Scientists from Kiel University and the Ruhr Universität Bochum (RUB) have developed a new way to store information that uses ions to save data and electrons to read data. This could enable the size of storage cells to be reduced to atomic dimensions. But that is not the only advantage of the new technology, as the researchers reported in the journal Scientific Reports.
“Six plus seven makes three — plus one carried over,” says Professor Hermann Kohlstedt, Head of the Nanoelectronic group at Kiel University. This describes that storing information in the short or long term is important — even for the simplest calculations. Modern computers use this principle in practically every Bit (unit of measurement for the digital information content) and the almost unbelievable increase in performance over the last decade was based on a very simple rule: faster processors and more storage space.

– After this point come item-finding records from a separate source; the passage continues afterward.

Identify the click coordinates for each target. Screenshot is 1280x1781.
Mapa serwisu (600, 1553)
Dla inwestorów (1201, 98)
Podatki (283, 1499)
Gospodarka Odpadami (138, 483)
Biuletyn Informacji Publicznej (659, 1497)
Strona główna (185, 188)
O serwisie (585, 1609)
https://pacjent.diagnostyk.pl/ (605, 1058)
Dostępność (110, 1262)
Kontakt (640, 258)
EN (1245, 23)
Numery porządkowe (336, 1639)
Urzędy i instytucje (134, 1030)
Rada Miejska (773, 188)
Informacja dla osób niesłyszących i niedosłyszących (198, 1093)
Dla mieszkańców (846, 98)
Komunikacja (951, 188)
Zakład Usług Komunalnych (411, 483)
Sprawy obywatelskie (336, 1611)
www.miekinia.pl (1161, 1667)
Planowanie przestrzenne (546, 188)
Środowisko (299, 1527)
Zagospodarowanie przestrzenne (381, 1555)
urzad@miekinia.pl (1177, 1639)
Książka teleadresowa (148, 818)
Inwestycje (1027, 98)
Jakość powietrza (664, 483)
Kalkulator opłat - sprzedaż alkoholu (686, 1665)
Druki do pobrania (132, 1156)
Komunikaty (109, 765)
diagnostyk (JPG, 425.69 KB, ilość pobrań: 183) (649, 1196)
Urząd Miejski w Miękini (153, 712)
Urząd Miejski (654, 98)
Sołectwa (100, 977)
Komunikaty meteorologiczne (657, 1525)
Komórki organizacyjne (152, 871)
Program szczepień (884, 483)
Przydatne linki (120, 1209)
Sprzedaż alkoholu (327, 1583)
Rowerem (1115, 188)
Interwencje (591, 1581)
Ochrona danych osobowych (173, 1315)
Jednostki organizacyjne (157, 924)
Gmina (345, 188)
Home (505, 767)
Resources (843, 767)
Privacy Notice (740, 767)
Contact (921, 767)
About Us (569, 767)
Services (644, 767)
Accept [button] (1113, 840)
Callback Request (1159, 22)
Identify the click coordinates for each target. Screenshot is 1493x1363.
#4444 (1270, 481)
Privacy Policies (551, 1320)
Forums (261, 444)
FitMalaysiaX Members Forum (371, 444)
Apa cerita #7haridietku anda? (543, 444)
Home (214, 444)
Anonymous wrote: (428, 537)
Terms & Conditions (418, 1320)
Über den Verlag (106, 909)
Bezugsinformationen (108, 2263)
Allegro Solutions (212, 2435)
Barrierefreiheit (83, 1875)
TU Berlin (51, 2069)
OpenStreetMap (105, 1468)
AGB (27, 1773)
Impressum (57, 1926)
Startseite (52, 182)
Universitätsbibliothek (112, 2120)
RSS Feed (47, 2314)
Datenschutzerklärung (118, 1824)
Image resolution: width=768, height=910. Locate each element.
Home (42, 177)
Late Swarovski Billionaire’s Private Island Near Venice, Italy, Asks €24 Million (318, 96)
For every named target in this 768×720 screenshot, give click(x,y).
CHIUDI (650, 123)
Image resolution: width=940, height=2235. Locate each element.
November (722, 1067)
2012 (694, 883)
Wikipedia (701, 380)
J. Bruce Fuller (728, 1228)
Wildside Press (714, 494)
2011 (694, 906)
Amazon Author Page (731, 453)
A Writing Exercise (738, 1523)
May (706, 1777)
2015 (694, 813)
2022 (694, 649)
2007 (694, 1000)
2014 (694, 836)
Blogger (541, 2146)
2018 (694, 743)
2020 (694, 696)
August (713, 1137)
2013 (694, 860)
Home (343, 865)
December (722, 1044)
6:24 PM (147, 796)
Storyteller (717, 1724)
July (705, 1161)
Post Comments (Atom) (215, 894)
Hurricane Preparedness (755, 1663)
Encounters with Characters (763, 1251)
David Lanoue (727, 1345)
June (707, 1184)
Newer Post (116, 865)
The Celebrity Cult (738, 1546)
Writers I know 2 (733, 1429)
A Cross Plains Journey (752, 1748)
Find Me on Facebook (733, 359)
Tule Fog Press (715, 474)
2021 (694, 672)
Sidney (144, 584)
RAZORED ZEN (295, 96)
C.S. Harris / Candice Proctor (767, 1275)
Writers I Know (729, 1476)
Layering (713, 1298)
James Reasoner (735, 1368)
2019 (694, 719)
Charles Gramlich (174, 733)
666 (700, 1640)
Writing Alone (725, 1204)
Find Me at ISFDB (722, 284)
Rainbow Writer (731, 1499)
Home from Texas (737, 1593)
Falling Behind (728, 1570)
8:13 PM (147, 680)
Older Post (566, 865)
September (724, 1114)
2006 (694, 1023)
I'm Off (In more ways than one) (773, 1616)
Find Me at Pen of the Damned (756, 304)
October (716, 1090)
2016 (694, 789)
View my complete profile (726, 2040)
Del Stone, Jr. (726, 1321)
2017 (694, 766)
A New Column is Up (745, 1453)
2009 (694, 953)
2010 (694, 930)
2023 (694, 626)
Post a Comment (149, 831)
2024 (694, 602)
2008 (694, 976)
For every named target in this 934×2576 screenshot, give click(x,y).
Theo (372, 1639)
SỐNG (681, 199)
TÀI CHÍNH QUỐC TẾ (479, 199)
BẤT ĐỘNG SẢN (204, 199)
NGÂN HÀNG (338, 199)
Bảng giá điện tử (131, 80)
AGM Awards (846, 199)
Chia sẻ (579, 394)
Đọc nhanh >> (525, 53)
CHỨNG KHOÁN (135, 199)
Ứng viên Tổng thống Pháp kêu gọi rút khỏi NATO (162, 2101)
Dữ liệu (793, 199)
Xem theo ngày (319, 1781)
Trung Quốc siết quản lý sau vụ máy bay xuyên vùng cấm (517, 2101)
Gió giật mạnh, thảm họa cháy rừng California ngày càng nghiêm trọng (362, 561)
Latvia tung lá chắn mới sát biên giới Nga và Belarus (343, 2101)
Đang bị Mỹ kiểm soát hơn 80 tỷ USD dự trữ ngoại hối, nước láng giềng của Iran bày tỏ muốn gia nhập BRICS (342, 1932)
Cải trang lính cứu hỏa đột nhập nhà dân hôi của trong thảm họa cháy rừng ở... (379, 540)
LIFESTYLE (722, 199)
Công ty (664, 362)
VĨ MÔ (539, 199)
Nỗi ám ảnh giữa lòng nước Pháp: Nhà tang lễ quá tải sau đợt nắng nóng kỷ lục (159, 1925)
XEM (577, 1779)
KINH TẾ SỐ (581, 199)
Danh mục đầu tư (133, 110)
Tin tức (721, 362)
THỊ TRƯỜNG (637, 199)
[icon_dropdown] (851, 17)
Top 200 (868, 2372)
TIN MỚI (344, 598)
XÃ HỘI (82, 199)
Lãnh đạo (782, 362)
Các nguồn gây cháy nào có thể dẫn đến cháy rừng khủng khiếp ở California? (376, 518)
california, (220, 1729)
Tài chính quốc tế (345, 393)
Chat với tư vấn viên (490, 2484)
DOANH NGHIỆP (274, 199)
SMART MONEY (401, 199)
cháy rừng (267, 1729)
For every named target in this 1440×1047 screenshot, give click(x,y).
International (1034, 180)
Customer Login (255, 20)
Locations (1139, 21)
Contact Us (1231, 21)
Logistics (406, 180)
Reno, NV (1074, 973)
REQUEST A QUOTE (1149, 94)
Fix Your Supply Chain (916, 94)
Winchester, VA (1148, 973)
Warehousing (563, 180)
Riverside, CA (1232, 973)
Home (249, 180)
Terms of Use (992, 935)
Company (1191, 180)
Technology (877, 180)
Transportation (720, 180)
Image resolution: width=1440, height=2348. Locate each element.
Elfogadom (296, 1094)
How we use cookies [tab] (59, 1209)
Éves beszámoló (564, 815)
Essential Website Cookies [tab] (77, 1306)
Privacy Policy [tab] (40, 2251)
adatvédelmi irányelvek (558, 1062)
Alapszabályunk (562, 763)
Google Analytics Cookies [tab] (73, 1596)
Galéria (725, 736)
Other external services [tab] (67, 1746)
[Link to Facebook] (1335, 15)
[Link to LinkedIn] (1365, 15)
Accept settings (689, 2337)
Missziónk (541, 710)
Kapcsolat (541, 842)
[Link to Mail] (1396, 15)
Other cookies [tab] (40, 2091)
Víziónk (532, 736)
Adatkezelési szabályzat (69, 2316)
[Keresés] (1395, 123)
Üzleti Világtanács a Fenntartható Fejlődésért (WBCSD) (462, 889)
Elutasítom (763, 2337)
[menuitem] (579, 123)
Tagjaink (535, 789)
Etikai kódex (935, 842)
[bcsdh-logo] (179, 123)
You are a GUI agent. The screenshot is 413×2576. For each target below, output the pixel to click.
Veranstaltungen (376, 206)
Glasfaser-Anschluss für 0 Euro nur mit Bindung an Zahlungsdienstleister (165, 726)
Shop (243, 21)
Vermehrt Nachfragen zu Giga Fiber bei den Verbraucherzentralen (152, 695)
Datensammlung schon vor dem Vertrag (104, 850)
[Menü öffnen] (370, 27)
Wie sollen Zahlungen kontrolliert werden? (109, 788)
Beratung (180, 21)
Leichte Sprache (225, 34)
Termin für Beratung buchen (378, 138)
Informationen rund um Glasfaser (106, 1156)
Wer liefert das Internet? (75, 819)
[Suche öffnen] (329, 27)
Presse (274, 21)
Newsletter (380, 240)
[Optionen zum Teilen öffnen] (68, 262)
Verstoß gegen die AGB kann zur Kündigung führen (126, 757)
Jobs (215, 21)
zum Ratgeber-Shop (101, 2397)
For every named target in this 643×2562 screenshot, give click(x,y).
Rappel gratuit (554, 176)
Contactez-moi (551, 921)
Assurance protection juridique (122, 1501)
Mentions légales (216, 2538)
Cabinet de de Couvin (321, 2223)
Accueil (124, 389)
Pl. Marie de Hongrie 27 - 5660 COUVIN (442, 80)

Standard memory devices are based on electrons which are displaced by applying voltage. The development of ever smaller and more energy-efficient storage devices according to this principle, however, is increasingly approaching its limits: because there is not just one storage device in our computers, but several optimized ones, depending on the task. “Moving data between individual storage devices has now begun to take a not inconsiderable amount of time. Put simply: more is moved backwards and forwards than is calculated,” says Kohlstedt. That is why industrial companies and research institutes around the world are working on a more efficient, universal storage device that combines the advantages of all storage devices and moves as little data as possible back and forth.
In order to do so, researchers want to move away from charge-based storage and towards the type which is based on electrical resistance. A component just like this has now come from the labs in Kiel and Bochum. It consists of two metallic electrodes that are separated by a so-called solid ion conductor, usually a transition metal oxide. If a voltage is then applied, the ohmic resistance of the storage cell changes. This is caused by oxidation and reduction processes on the electrodes, as well as ions within the layer between being displaced. The advantage is that cells that are constructed in this way are easy to produce and can be reduced to almost the size of atoms.
The scientists achieve a long storage time by setting the ion density in the cells precisely via the voltage applied. “That was a big challenge,” says Mirko Hansen, doctoral candidate and lead author of the study from Kohlstedt’s team, because electronic and ionic effects needed to be uncoupled in order to manage this. “Electrons are roughly 1,000 times lighter than ions and so they move much more easily under the influence of an external voltage. We were able to successfully exploit this, whereby in our component, the ions are immovable for extremely low voltages, while the electrons remain mobile and can be used to read the storage status.”
The trick: the researchers built an ion conductor, which was only a few nanometers (a millionth of a millimeter) thin to utilize quantum-mechanical effects for the flow through the storage cells. “The tunnel effect enables us to move electrons through the ultra-thin layer with very little energy”, says Martin Ziegler, co-author of the publication from Kiel. To put it clearly, ions are moved within the storage cell at voltages above one volt, and electrons, on the other hand, at voltages far below one volt. This way, ions can be specifically used for storing and electrons specifically for reading data.
The researchers also reported that their research had another very interesting element. The new resistance-based storage devices could even simulate brain structures. Rapid pattern recognition and a low energy consumption in connection with enormous parallel data processing would enable revolutionary computer architectures. “This opens up a massive area for innovations in combination with terms like Industry 4.0, in which autonomous robots work, or cars which drive themselves and are out on our roads,” says Kohlstedt and his colleague from Bochum, Dr. Thomas Mussenbrock, to describe the research results. They are both working on developing artificial neural networks in the ‘FOR 2093’ researcher group.